What can we learn from all this? Jacob is perhaps not such an admirable and altruistic figure as we are later encouraged to believe (see later stories of how Jacob was cheated by Rebecca's brother, Lavan) but he is certainly a more believable and credible figure if we acknowledge openly his attempts to gain control over his family. Rebecca is guilty of favoring one son over another for reasons that remain speculative. Isaac is a gullible old man who is more fond of his food than his sharpness of perception. And Esau becomes the nomad of the future, exiled from his family by their lack of love and condemned to life of battles, an estranged and bitter man, a man who has no real love, despite the many women he marries. He is the wounded hero, the wounded Wild Man, whose values are simple and earthy and who gets out maneuvered by the city-slickness shrewdness of his mother and brother. He becomes their Shadow, warlike and angry. By rejecting Esau from amongst their midst, Rebecca and Jacob reject the aspects of themselves which they dare not own up to. Or their historian does not believe they should own up to. By rejecting those aspects and piling them onto Esau, their historian creates for them a powerful enemy. Esau becomes the enemy of Civilization, the dark force of the earth, the threatening power of passion. He is the peasant who has been thrown off his land and who returns at night with a knife in his hand to seek revenge, and when he is caught (he is always caught because the passion and the pain of his motives make him a lousy fighter and he makes too much noise), he is accused of being a terrorist and of endangering the peacefulness of his a peace-loving nation.

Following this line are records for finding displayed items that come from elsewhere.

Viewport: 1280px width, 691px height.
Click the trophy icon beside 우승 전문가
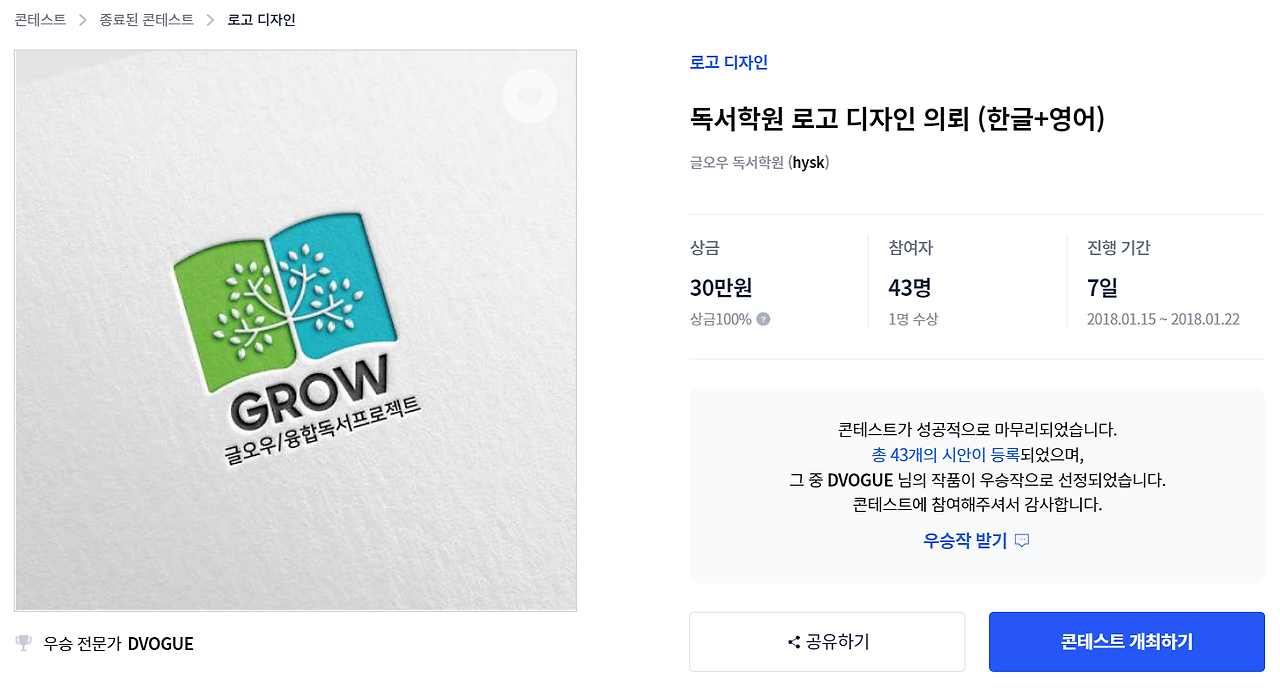click(24, 643)
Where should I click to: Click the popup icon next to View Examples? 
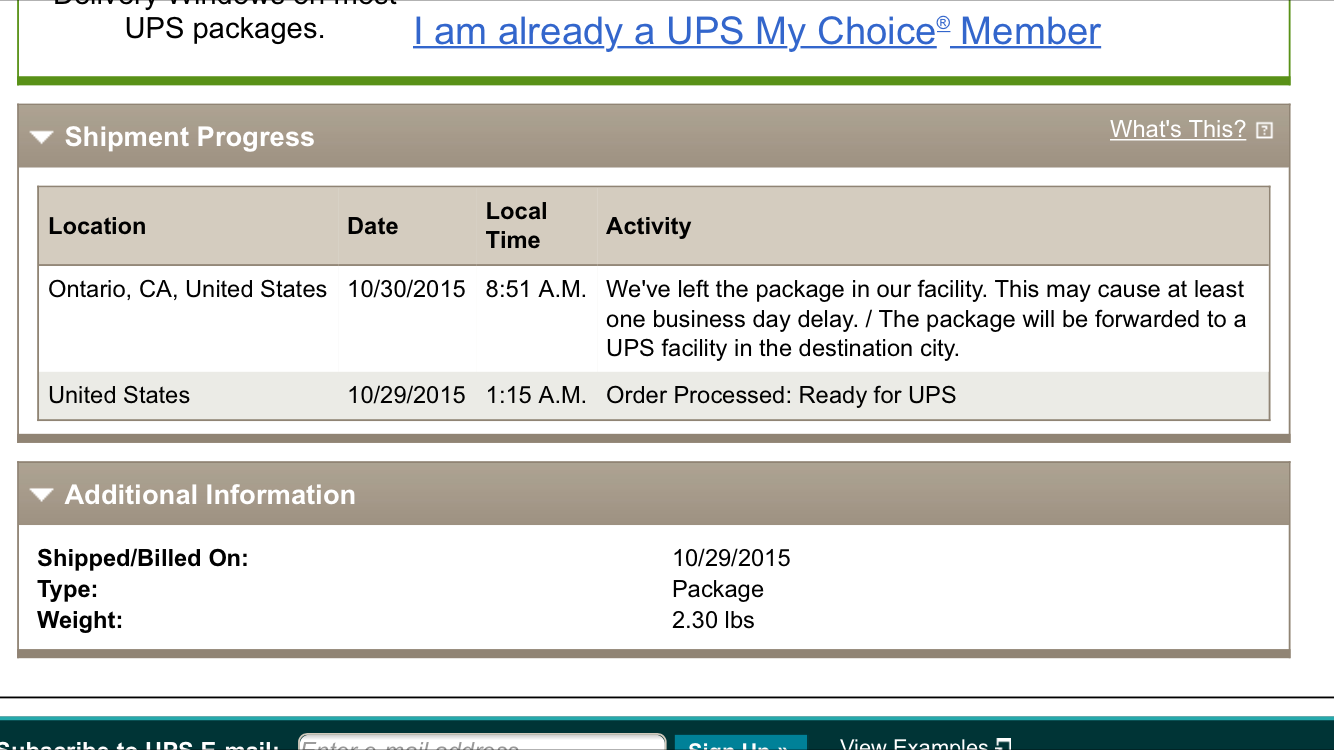1004,744
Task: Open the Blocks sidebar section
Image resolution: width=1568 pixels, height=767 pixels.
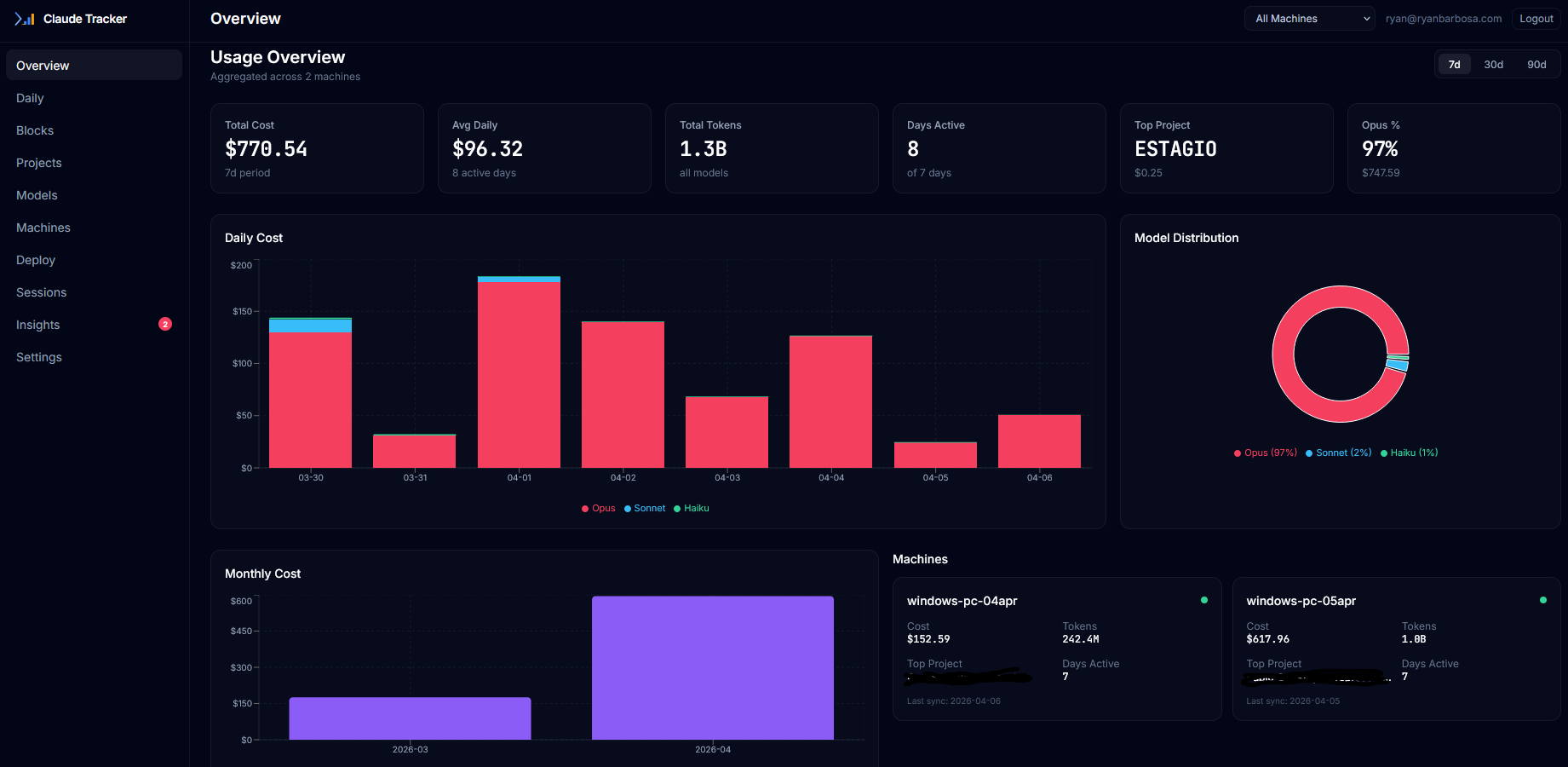Action: (x=34, y=130)
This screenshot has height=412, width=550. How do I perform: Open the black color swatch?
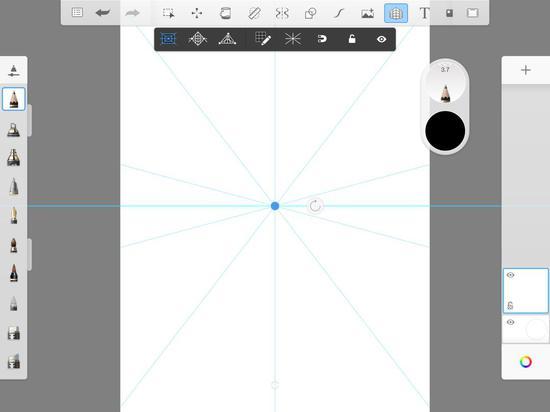click(445, 131)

The historian who wrote these stories was aware of later developments. He knew that Esau begot the tribes that later occupied Canaan and who fought the Israelites when the latter returned from their exile in Egypt, the exile which began with Jacob's sons. By polarizing Jacob and Esau thus, the historian was performing a very basic propagandistic task. He was dehumanizing the enemy in order to justify a war against him and his descendants.
It is a sad story, a story of corruption, of lost innocence, of two brothers who lose one another through the manipulation of their parents and in the name of nationalism which become more important than their own lives.
Esau becomes the Shadow, the powerful enemy so as to allow Jacob to remain innocent and to provide a justification for the later wars that will ensue between the descendants of the two brothers. This is the tragedy of the family. By rejecting one aspect of themselves, the enemy is created and a war is started, a war which is still raging in the region. What face would history have if it was possible for Jacob and Rebecca to take full responsibility for their actions, for their striving for power, for their Shadow, rather than project it into Esau, rejecting him and beginning the long battle. But Esau remained the powerful dark deed in the mind which refuses to accept itself and therefore turns against itself, causing ultimate self-destruction. He is the injured Shadow who, unless we make peace with and accept as ourselves, will destroy us.
The idea for this article was inspired by a sermon given by Professor Mike Billig on the subject of Jacob and Esau at the Nottingham Progressive Synagogue on 9th November 1991.